Until a highly effective therapeutic drug targeting SARS-CoV-2 becomes readily available, mass vaccination remains the best solution to control the COVID-19 pandemic, avoid further lockdowns, and allow a return to “normal” pre–COVID-19 life, as well as saving lives. Our study highlights the importance of a successful vaccination campaign.
 
Author contributions
Concept or design: LCY Poon, DS Sahota.
Acquisition of data: HHY Leung, CYT Kwok, WC Leung, DS Sahota, MBW Leung, GCY Lui, SSS Ng.
Analysis or interpretation of data: HHY Leung, CYT Kwok, LCY Poon.
Drafting of the manuscript: HHY Leung, CYT Kwok, LCY Poon, DS Sahota.

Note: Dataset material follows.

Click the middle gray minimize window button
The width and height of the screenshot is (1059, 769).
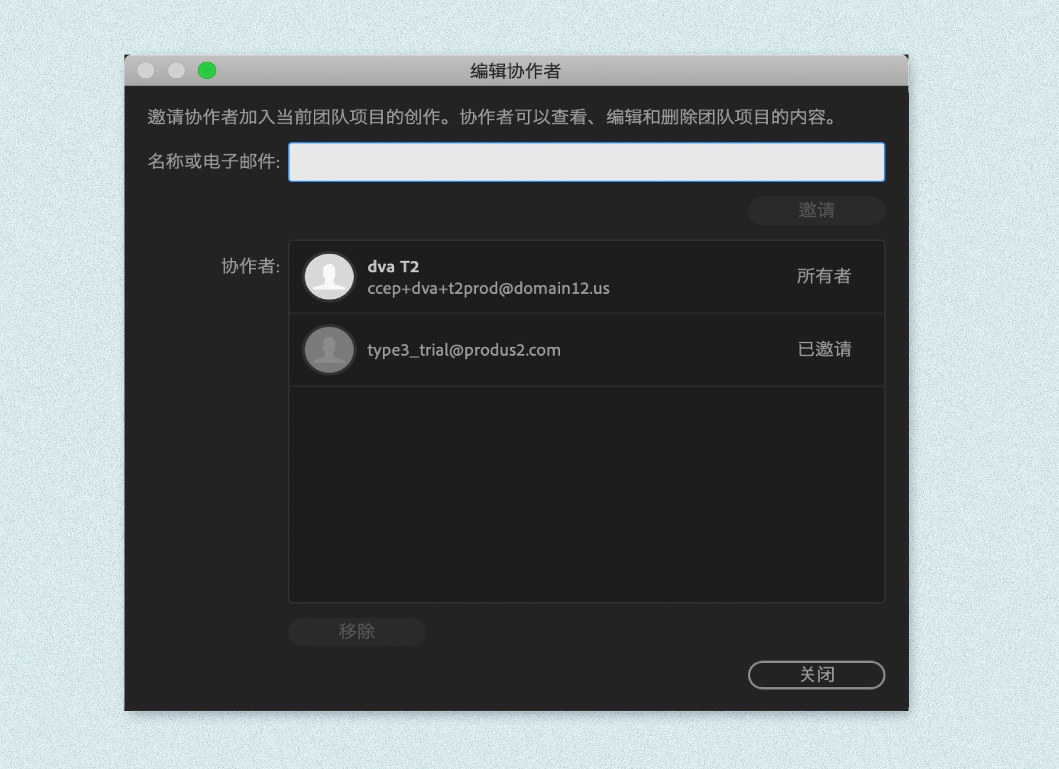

Critical revision of the manuscript for important intellectual content: HHY Leung, CYT Kwok, LCY Poon, DS Sahota, SSS Ng, PKS Chan.
 
All authors had full access to the data, contributed to the study, approved the final version for publication, and take responsibility for its accuracy and integrity.
 
Conflicts of interest
LCY Poon has received speaker fees and consultancy payments from Roche Diagnostics and Ferring Pharmaceuticals. She has also received in-kind contributions from Roche Diagnostics. Other authors have disclosed no conflict of interest.
 
Acknowledgement
We thank Lijia Chen, Tracy CY Ma, Maggie Mak, Ching-man Mak, Angela ST Tai, Jeffery Ip, Phyllis Ngai, Andrea Chan, and Lisa LS Chan for making substantial contributions by involving in study coordination and patient recruitment.
 
Funding/support
This work was supported by Roche Diagnostic, United States, which provided reagents for the qualitative detection of anti– SARS-CoV-2 antibodies.
 
Ethics approval
Approval for the study was obtained from the Joint Chinese University of Hong Kong–New Territories East Cluster Clinical Research Ethics Committee (CREC Ref No. 2020.214). Patients provided written informed consent to participate in the study; this included consent for serum storage for research purposes.
 
Trial registration
The study is registered with ClinicalTrials.gov (Ref NCT04465474).